## start
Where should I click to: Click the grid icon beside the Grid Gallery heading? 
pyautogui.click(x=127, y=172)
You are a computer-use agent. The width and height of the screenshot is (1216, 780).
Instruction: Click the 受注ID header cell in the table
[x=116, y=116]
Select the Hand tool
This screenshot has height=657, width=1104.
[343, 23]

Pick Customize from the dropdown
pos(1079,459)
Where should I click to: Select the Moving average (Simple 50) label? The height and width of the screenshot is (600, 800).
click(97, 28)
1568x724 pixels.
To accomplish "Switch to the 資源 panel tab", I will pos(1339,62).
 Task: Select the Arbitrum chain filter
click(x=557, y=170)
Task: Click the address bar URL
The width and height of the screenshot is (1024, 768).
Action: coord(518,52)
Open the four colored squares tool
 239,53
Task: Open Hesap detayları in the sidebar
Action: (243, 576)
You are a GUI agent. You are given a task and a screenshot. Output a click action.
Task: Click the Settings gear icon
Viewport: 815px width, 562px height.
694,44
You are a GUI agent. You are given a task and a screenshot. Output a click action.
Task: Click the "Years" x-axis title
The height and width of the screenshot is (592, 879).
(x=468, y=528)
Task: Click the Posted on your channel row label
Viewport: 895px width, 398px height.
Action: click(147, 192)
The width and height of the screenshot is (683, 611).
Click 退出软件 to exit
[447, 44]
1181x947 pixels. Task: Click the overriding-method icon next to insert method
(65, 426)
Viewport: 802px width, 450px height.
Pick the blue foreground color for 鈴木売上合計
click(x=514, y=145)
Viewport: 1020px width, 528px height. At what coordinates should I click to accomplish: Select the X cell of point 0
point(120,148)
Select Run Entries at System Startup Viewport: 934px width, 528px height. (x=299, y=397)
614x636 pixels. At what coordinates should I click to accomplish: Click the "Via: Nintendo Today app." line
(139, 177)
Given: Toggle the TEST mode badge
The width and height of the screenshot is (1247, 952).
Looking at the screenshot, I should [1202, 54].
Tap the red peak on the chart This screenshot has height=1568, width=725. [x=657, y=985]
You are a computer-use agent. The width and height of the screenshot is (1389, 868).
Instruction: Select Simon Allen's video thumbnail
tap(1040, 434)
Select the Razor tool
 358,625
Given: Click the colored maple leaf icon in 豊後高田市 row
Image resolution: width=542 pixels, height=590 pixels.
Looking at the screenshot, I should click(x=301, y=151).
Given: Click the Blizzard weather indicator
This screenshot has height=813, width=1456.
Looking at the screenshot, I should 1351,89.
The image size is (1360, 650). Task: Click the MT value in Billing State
## end
**Job**
Put the lines of the records, starting at the line that contains "Select the Razor tool" and ending at the last line of the records, into a JSON list of strings with one string per line and no blank lines.

**Response below**
[
  "Select the Razor tool",
  " 358,625",
  "Given: Click the colored maple leaf icon in 豊後高田市 row",
  "Image resolution: width=542 pixels, height=590 pixels.",
  "Looking at the screenshot, I should click(x=301, y=151).",
  "Given: Click the Blizzard weather indicator",
  "This screenshot has height=813, width=1456.",
  "Looking at the screenshot, I should 1351,89.",
  "The image size is (1360, 650). Task: Click the MT value in Billing State"
]